Electric

CATL Unveils Sodium-Ion Storage With 15,000-Cycle Life

Sodium-ion batteries have officially graduated from lab curiosity to commercial product. CATL, the world’s largest battery maker, unveiled its TENER Sodium energy storage system in Munich on June 22 — billed as the world’s first field-validated sodium-ion battery energy storage solution, and backed by durability figures that would make most lithium packs blush.

The headline number is longevity: up to 15,000 charge cycles at 25°C while retaining 70 percent of capacity, translating to an expected service life of 25 to 30 years. The chemistry also shrugs off temperature extremes that punish lithium-ion — retaining over 92 percent of capacity at -20°C and sustaining more than 10,000 cycles at 45°C without extra insulation or forced cooling.

Safer by Chemistry

Safety is sodium’s other calling card. CATL says the TENER system reduces cell expansion force by 40 percent and gas generation by 35 percent compared with lithium equivalents, while thermal runaway surface temperatures peak around 200°C — roughly 60 percent lower than lithium-ion cells. For grid operators siting massive battery farms near communities, those margins matter enormously.

Deliveries in China begin in September, with cumulative shipments expected to reach 1 GWh by the end of 2026. International deliveries are scheduled to start in June 2027. The commercial groundwork is already substantial: in April, CATL and integrator HyperStrong signed a three-year, 60 GWh sodium-ion supply agreement — the largest such contract ever — signalling that gigawatt-hour-scale sodium deployment has arrived.
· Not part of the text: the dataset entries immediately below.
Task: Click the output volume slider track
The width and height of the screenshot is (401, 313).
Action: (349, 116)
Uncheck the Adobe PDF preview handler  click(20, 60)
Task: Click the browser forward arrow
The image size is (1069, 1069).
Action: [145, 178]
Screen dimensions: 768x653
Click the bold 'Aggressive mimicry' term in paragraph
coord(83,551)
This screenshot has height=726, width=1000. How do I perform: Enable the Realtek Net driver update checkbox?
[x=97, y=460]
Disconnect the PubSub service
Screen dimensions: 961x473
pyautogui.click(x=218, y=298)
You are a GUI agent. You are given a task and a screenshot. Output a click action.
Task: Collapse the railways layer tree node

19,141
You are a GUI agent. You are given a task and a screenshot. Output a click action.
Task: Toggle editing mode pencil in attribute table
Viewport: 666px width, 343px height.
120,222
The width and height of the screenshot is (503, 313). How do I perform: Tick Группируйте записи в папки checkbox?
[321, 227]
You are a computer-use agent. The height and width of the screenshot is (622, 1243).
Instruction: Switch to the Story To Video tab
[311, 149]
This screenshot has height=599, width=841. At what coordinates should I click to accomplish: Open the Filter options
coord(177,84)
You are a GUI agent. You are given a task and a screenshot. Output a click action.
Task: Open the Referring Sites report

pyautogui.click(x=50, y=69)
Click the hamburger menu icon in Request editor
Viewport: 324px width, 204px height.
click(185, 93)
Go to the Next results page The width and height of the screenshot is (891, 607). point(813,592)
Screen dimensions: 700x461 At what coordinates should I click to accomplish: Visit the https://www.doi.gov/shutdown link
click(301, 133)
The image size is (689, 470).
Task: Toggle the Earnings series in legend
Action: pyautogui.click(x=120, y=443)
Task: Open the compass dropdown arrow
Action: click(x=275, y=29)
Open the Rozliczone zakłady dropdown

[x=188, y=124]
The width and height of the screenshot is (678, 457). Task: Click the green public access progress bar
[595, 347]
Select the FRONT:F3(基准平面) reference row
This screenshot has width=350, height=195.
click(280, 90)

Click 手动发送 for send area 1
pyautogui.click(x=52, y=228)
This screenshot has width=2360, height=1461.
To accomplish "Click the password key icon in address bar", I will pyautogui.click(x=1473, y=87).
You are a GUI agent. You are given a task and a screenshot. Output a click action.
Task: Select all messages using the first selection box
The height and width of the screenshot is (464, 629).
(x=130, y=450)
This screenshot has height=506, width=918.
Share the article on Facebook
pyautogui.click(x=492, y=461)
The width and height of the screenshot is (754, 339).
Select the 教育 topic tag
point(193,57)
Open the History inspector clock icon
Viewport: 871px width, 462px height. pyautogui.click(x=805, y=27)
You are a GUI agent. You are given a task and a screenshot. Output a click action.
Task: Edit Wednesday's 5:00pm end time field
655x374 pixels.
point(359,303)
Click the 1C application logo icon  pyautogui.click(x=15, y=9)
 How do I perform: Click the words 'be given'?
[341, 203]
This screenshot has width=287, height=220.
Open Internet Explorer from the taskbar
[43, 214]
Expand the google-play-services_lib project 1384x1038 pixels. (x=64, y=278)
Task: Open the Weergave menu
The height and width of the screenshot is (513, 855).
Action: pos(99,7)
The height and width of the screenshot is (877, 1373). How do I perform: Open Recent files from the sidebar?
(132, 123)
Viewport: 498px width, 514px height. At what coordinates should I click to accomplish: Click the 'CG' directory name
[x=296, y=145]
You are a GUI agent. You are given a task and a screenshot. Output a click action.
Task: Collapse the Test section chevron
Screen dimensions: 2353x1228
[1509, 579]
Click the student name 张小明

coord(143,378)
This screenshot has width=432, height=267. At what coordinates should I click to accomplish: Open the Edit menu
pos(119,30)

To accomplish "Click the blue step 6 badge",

Sodium Comes for the Road, Too

The storage launch is one prong of CATL’s broader sodium push under its Naxtra brand. The company says it has solved the core manufacturing challenges for automotive sodium-ion cells, with mass production for EVs starting this year — including packs for Changan’s first commercial sodium-ion passenger vehicle — and future targets of around 600 km of range.

The strategic logic is compelling. Sodium is vastly more abundant than lithium, insulating battery makers from the price swings and geopolitics of lithium supply chains. Sodium cells cannot yet match lithium’s energy density, which is why stationary storage — where weight barely matters but cost, safety and lifespan are everything — is the beachhead.

If TENER Sodium performs in the field as advertised, the economics of grid storage could shift meaningfully within a few years — and the battery industry’s dependence on lithium will begin, slowly, to loosen.